Picture two real accounts that both grow from 100 to 150. The first adds a near-steady ~4% each step, so its growth curve climbs in an almost perfect line — its fitted line leaves only a little leftover scatter, and R² lands near 0.99. (A perfectly constant rate would score exactly 1.0; real jitter pulls it just under.) The second lurches up and down, overshooting and giving back, before stumbling to the same 150. A straight line fits it poorly — much of its movement is left unexplained — so R² might be only 0.3. Identical return, opposite consistency. That gap is exactly what stability captures and what total return alone hides.

Pitfalls

Pitfalls & caveats
  • High R² is smooth, not profitable. A straight line down has R² ≈ 1. Stability is blind to direction — it never tells you the account is making money. Always pair it with CAGR or total return before reading high as good.
  • Says nothing about slope or magnitude. Two accounts can both score 0.98 while one earns 5% a year and the other 50%. R² rates the straightness of the line, not its steepness.
  • A too-straight line is a warning, not a trophy — especially on leverage. Genuine directional edges are lumpy; they have losing streaks, so they dent R². The strategies that draw a beautifully straight line are disproportionately the ones hiding risk in the tail — grids, martingales, averaging into losers — collecting small steady gains until the one trade that doesn't come back. R² sees only the path that already happened; it is structurally blind to the blow-up it's setting up. On a leveraged forex account, an R² above ~0.97 should make you more suspicious, not less. Cross-check with max drawdown and the trade distribution.
  • Curve-fittable and window-sensitive. R² rises as you shorten or cherry-pick the window — lop off the bad month and the line straightens. A high R² over three months means far less than the same number over three years. Always check the sample length and whether the window was chosen for you.
  • Sensitive to the fit. Log vs linear changes the answer: compounding is straight in log space but curved in dollars. EquityTruth uses log on Return/TWR and linear on Profit — compare like with like.
  • Close-to-close (measured from each day's closing value, not its swings between marks), so intraday excursions don't enter the fit.

Stability vs Volatility

Both sound like "smoothness," but they measure different things. Volatility is the dispersion of period returns — how far each day strays from the average day. Stability is the linearity of the cumulative curve — how well one line fits the whole path. A curve can carry moderate volatility and still score a high R² if its noise is symmetric around a clean trend: the daily wiggles cancel out and the line stays straight.
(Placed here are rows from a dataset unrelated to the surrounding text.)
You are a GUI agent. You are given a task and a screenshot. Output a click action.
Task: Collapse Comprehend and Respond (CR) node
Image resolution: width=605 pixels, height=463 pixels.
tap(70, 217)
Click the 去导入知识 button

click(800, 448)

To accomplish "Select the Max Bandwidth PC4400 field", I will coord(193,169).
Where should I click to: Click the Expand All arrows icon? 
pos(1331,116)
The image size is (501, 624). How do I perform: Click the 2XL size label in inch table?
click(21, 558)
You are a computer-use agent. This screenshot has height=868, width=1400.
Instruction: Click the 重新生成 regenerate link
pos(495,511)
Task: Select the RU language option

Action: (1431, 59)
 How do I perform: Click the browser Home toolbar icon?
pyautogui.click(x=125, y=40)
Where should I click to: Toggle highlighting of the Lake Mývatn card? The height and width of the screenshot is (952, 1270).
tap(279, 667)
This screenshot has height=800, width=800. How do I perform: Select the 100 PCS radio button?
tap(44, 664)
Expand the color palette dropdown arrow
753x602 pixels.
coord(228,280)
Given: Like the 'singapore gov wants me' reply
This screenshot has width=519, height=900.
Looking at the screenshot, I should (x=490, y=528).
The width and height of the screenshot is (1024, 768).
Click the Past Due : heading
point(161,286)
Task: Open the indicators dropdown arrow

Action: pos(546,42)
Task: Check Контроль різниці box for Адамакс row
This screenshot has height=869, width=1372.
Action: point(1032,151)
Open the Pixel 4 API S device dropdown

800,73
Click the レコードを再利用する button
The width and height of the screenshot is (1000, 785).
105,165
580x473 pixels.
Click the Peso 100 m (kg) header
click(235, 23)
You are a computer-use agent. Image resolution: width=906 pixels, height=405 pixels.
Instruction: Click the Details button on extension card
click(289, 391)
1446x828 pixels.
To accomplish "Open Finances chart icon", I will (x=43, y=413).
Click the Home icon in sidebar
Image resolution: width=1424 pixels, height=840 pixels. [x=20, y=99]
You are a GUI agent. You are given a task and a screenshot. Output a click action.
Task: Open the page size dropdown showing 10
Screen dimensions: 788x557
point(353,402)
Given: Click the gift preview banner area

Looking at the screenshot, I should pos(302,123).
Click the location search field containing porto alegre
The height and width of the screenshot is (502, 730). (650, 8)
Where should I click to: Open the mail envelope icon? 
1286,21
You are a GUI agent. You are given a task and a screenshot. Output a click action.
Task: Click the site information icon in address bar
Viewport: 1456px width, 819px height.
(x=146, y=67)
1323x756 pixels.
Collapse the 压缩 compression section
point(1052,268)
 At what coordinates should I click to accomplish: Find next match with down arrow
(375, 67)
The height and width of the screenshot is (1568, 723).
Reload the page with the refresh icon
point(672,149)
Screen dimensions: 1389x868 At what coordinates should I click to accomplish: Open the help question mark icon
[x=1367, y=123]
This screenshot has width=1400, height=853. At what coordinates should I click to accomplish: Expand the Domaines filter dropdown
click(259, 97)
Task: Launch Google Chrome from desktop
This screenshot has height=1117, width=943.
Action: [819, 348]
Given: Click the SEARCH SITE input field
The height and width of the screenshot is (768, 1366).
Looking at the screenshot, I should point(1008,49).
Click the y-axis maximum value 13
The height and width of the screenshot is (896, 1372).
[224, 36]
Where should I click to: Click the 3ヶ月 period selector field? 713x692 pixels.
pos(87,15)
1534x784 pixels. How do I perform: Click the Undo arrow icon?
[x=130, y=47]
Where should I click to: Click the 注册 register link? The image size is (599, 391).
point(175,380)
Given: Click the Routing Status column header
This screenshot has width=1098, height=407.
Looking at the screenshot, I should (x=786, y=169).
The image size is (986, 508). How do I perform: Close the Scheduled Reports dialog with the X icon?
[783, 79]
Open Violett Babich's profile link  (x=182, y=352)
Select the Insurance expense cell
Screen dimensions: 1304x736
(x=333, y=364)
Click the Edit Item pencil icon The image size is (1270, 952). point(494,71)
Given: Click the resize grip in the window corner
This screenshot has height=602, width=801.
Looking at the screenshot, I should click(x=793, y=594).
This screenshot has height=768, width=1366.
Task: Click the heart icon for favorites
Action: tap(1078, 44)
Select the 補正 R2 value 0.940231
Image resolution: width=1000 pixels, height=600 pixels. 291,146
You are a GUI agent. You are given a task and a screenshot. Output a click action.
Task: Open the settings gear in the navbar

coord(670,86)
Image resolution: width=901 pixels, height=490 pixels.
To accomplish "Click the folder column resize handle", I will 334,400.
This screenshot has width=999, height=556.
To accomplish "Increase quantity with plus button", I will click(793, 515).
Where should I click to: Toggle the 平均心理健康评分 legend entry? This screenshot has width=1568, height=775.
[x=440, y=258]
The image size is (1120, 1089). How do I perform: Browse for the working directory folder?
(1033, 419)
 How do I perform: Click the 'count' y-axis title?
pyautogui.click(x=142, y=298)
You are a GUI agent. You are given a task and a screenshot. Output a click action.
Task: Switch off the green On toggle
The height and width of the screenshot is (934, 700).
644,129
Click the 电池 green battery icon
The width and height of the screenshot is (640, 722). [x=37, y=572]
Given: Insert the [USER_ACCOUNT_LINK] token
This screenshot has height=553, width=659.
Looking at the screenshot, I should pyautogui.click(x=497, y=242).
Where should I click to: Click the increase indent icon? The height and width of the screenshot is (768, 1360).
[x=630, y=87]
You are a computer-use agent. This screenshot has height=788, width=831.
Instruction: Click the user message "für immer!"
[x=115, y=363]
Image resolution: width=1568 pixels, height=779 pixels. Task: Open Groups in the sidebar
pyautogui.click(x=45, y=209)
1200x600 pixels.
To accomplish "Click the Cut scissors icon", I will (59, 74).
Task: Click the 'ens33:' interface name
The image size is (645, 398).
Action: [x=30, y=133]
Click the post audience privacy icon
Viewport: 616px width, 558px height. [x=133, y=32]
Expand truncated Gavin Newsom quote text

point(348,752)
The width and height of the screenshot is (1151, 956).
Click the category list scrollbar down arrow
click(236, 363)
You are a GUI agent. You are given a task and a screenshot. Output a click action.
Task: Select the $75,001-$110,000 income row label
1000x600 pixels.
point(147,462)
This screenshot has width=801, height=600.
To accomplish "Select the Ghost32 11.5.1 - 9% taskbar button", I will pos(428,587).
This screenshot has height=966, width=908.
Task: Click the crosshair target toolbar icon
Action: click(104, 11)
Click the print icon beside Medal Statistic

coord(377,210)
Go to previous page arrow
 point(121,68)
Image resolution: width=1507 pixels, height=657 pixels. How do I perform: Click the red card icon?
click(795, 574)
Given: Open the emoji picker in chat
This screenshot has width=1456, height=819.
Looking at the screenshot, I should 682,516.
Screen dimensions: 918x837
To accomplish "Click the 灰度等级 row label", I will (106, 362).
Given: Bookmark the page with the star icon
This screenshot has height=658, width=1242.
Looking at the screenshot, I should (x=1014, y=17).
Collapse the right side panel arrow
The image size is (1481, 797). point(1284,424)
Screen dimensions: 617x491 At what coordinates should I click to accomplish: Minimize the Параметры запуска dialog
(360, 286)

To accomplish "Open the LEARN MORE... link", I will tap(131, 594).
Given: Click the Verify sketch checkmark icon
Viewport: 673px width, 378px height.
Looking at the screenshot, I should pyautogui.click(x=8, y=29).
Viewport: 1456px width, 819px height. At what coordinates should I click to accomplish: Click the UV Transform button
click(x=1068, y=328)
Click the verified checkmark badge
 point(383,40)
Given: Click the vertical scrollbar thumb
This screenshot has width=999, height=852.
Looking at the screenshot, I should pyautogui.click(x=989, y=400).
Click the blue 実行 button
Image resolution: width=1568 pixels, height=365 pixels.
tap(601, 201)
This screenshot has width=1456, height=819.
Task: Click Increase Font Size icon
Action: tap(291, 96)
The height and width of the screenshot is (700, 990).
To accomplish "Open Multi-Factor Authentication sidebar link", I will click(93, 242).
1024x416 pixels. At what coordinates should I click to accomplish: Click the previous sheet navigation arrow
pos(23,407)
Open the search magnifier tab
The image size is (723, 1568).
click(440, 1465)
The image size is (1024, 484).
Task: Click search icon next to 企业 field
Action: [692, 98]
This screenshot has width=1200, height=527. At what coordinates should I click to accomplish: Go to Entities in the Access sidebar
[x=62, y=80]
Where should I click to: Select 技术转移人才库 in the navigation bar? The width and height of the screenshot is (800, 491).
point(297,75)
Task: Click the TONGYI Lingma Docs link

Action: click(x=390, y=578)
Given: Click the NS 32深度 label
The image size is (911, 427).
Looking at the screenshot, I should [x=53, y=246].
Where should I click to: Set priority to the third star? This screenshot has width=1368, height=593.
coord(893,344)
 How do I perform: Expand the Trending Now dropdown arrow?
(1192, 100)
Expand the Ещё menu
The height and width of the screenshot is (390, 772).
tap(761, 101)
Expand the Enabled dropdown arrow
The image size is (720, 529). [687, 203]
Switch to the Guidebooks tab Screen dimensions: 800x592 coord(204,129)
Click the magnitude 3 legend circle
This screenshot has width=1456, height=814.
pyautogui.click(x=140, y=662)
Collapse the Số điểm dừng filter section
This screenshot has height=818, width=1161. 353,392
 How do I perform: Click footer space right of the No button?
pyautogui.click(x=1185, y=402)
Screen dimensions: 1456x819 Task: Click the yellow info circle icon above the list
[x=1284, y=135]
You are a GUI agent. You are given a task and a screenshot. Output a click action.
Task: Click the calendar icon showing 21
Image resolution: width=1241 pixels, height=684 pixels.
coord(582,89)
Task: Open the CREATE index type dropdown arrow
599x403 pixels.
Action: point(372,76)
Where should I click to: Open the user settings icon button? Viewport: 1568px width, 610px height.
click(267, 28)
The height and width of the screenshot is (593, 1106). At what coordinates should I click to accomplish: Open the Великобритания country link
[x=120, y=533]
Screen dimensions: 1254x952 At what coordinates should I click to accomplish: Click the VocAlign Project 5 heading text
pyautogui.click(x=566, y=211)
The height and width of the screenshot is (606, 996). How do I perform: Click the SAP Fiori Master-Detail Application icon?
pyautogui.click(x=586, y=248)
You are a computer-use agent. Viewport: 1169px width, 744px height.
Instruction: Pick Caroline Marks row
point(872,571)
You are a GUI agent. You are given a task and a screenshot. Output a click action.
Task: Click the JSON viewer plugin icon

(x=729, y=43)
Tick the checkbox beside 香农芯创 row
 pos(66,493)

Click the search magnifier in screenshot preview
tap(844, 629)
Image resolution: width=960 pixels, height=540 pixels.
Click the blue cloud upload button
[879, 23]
Volatility asks "how big are the bumps?"; stability asks "do the bumps add up to a straight road?" The dangerous case is when the noise is not symmetric — many small gains and a rare huge loss (the grid/short-vol profile) — because that skew is exactly what a straight-line R² can't see and ordinary volatility under-reports.

Stability is a consistency lens; its companions sharpen it. Win Days % counts how often days finish green, Volatility sizes the day-to-day swings, the Sharpe ratio sets return against that dispersion, and CAGR supplies the slope that stability deliberately ignores. For the hidden-tail case a suspiciously high R² can mask, cross-check max drawdown and the Ulcer Index.